Diet modification to include more dairy products is one lifestyle change that could slow or prevent age-related cognitive impairment and decline, according to the researchers, who reported their findings in the International Dairy Journal.
 
   / Has Agriculture Reached Its Peak? #66  


There are also studies that suggest milk causes prostate cancer. I've switched to soy milk called Silk.

[url=http://pcrm.org/health/health-topics//milk-and-prostate-cancer-the-evidence-mounts]PCRM | Milk and Prostate Cancer: The Evidence Mounts

On the bright side, you will remember to schedule your prostate exam if you do drink milk. :D

Steve
 
   / Has Agriculture Reached Its Peak? #70  
This study suggests just that.

The study by scientists at the University of Nebraska-Lincoln argues that there have been abrupt declines or plateaus in the rate of production of major crops which undermine optimistic projections of constantly increasing crop yields.

Seems corn, grain, and rice production has reached it limits with no serious increases over the past decade...

A concern is that despite the increase in investment in agricultural R&D and education during this period, the relative rate of yield gain for the major food crops has decreased over time together with evidence of upper yield plateaus in some of the most productive domains.

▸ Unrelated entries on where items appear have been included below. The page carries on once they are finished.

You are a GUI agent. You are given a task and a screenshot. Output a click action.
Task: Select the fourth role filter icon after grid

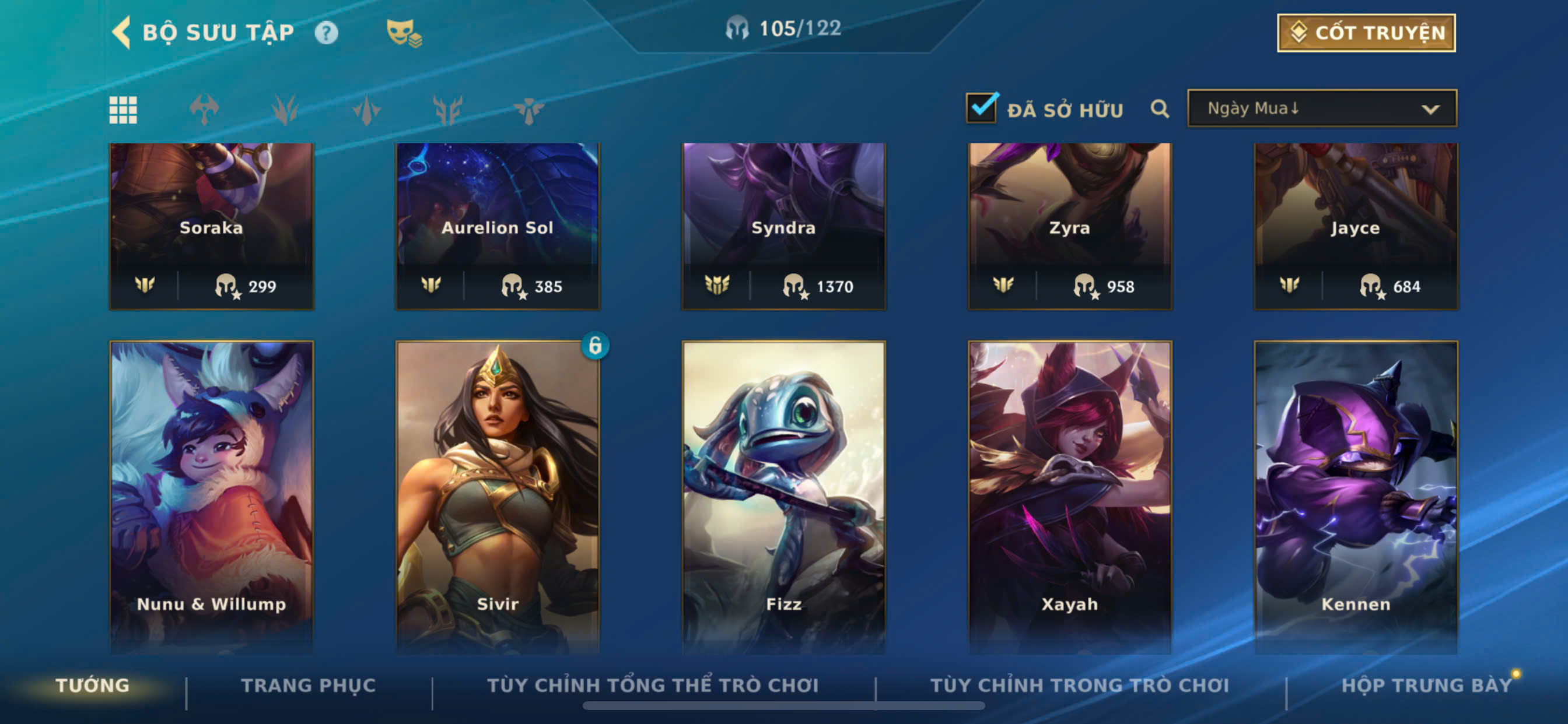click(448, 110)
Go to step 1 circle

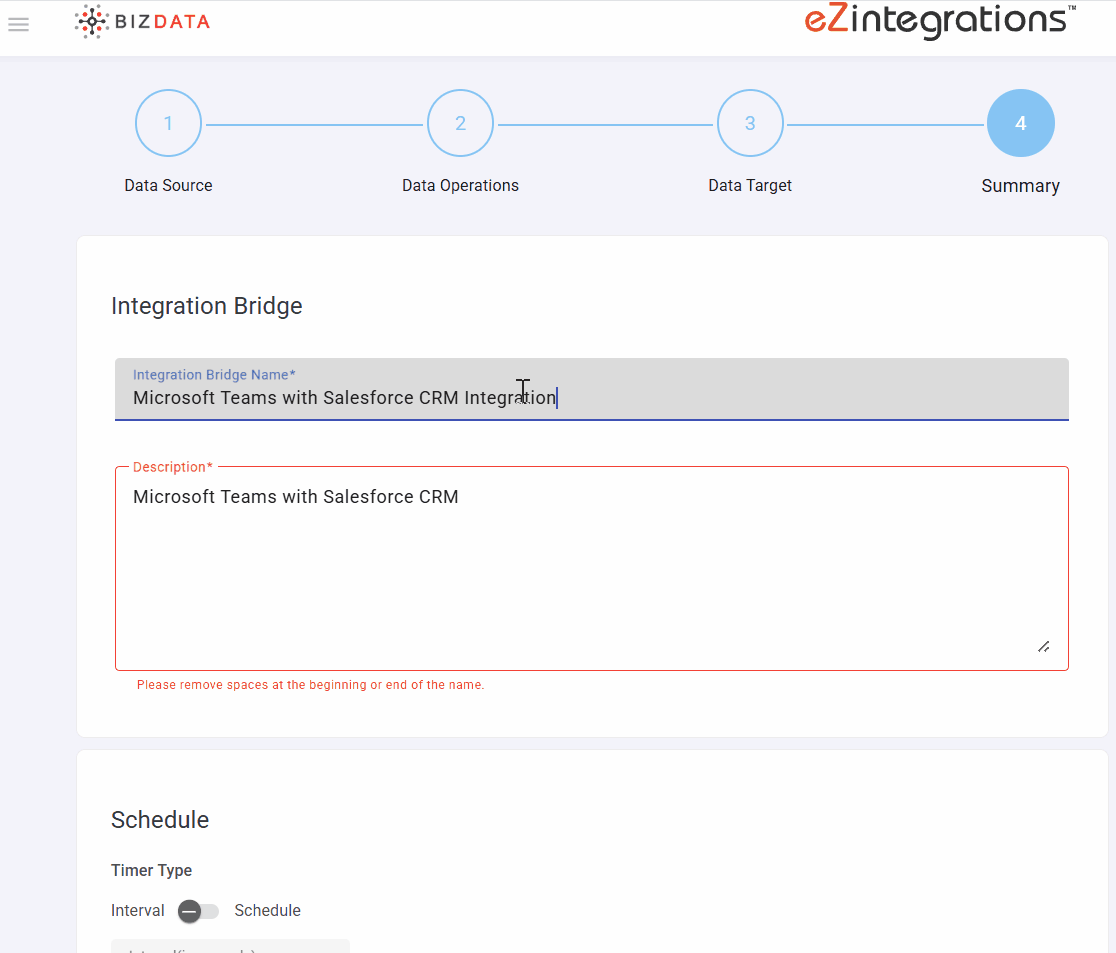pos(168,123)
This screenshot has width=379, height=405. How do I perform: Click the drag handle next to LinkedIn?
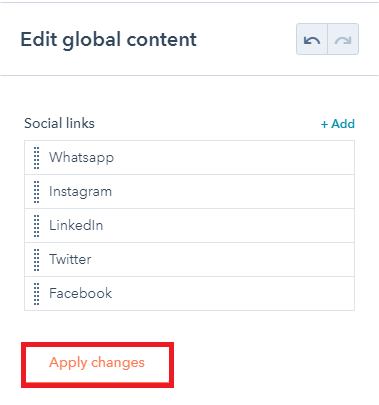[x=37, y=226]
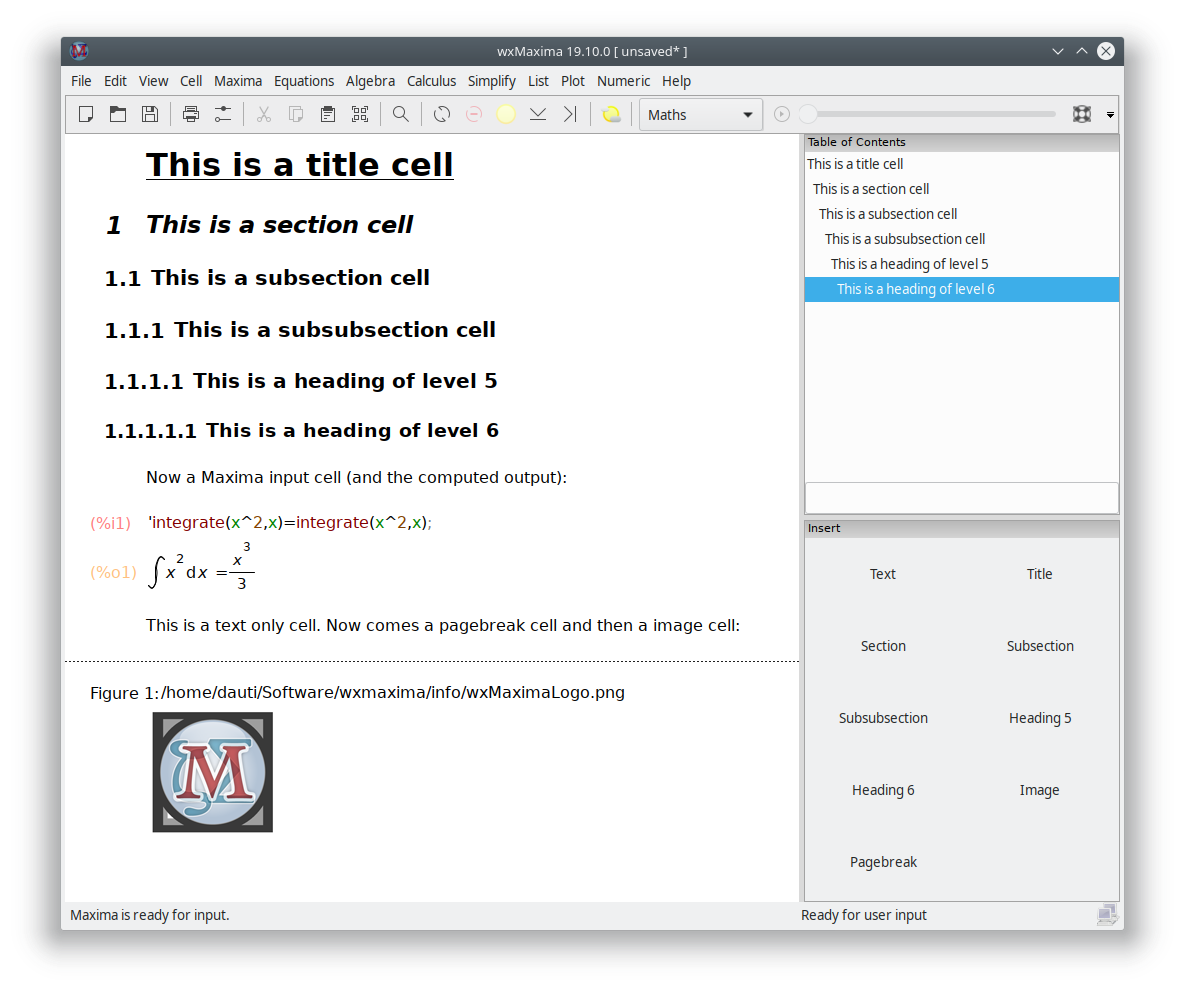Open the Maths cell style dropdown
The image size is (1185, 991).
click(x=701, y=115)
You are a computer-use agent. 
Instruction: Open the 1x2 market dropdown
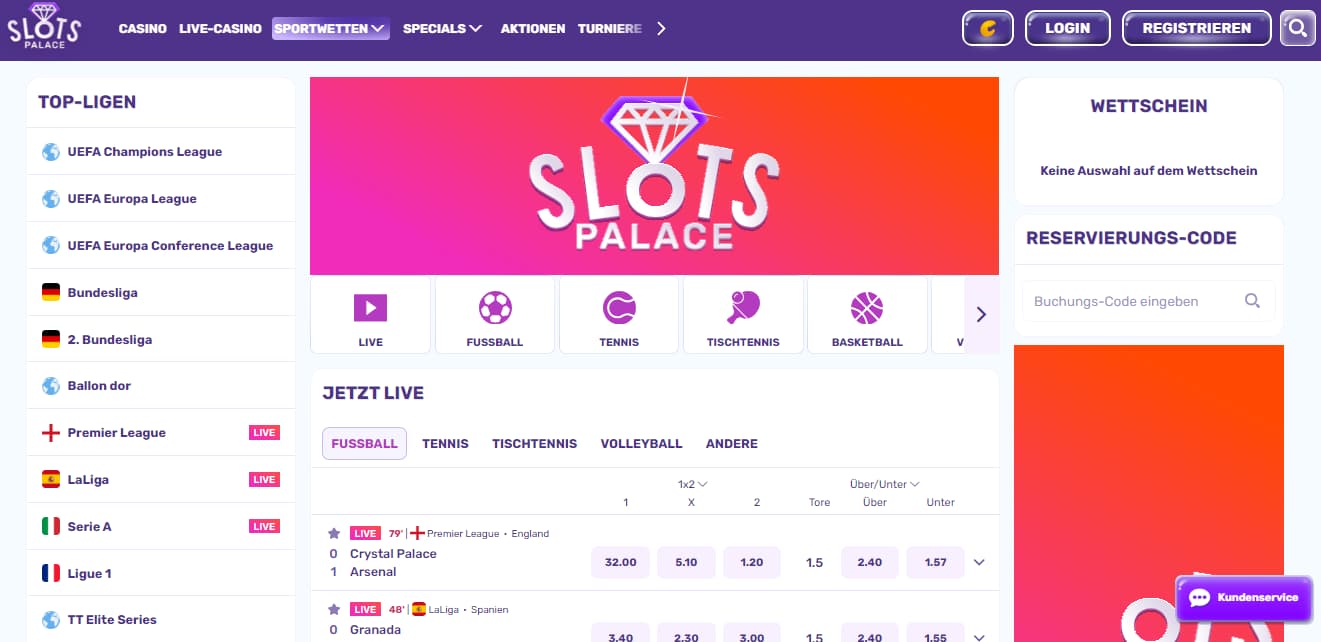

It also criticizes most other yield projection models which predict compound or exponential production increases over coming years and decades, saying these do not occur in the real world. And that such growth rates are not feasible over the long term because average farm yields eventually approach a yield potential ceiling determined by biophysical limits on crop growth rates and yield.

And goes on to say that five decades of perpetually increasing crop yields were driven by rapid adoption of technologies that were largely one-time innovations

The new research raises critical questions about the capacity of traditional industrial agricultural methods to sustain global food production for a growing world population.

And according to other links attached to the news release on the study, food production will need to increase by about 60% by 2050 to meet demand and also suggests that from another report that agro ecology based on sustainable, small-scale, organic methods could potentially double food production in entire regions facing persistent hunger, over five to 10 years.

Read more here

Dramatic decline in industrial agriculture could herald 叢eak food | The Raw Story

You know, we always get these academic reports.
Remember the theory of peak oil from the 70s? We were supposed to be out of fossil fuels by now. And where are we? 2013 was the biggest production year EVER in the US.
Remember Carl Sagan in the 90s saying we would all starve to death due to lack of food. Has that happended? I'm still eating!
There are those that will say I've got my head in the sand.... I think as long as mankind has a brain and the entrepreneurial spirit to see a need and come up with a solution, we will be just fine.